I ran into Brian Fligor Instructor of Otology and Laryngology, Harvard Medical School (which just mean he knows his stuff) recently at a conference and we got to talking about his research on IPod use. Brian is one of the pre-eminent researchers in this field having been looking at the effects on hearing of IPod‘s for some time. Brian’s latest work shows that it is the amount of sound not the loudness that affects our hearing. Certainly loudness plays a part but duration is also important.www.atlantafest.com/Uggs-Black-Friday.php.
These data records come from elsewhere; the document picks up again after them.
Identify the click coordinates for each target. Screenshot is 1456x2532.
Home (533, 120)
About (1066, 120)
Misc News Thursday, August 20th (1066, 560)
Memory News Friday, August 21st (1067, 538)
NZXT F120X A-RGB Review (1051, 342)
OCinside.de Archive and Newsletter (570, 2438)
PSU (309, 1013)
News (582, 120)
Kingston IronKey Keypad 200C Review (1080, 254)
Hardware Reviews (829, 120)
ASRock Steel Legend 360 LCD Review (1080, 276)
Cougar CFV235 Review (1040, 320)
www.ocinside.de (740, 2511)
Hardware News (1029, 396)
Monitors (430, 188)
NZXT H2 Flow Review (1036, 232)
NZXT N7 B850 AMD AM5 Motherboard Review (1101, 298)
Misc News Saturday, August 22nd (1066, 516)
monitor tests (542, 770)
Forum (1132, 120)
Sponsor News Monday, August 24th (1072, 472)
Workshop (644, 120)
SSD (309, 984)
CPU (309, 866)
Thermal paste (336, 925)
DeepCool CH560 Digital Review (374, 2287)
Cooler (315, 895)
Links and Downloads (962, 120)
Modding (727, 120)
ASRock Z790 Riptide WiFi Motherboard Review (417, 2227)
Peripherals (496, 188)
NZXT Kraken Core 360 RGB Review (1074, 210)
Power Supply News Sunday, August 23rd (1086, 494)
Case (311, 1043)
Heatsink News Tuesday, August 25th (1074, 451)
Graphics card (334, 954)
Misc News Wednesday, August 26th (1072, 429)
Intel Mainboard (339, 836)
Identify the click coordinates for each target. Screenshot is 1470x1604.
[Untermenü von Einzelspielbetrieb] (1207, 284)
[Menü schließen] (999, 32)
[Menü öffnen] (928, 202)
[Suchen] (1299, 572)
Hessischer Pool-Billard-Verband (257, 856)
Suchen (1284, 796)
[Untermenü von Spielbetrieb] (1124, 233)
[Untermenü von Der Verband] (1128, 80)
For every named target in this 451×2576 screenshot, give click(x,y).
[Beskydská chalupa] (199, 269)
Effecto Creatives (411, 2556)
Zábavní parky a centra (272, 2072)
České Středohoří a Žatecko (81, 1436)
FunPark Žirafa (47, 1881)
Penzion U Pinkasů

This follows up on work Kathleen Campbell Ph.D., Professor and Director of Audiology Research at Southern Illinois University School of Medicine has done research on how the ear hears and how can its ability to endure sound over time can be increased. According to her research, excessively loud noise causes the creation of “free radicals” in the cochlea. Anti-Oxidants produced or delivered to the cochlea can, at least in part, neutralize these free radicals before they cause permanent damage. Hearing loss can happen when an excess of free radicals from too loud noise exposure for too long a duration cannot be neutralized (although other factors may play a role as well says Dr. Campbell).
Dr. Campbells’ research focuses on drugs, supplements and other methods to increase the levels of antioxidants in the cochlea to reduce or eliminate noise induced hearing loss.Uggs Black Friday.
All of this gets back to Brian Fligor’s proposition that loudness over time is the problem. The world is getting louder. Not necessarily because the volume is higher but because we are exposed to it constantly. We need to find some time to give our ears a rest. Either we rest them or, eventually, they’ll stop listening.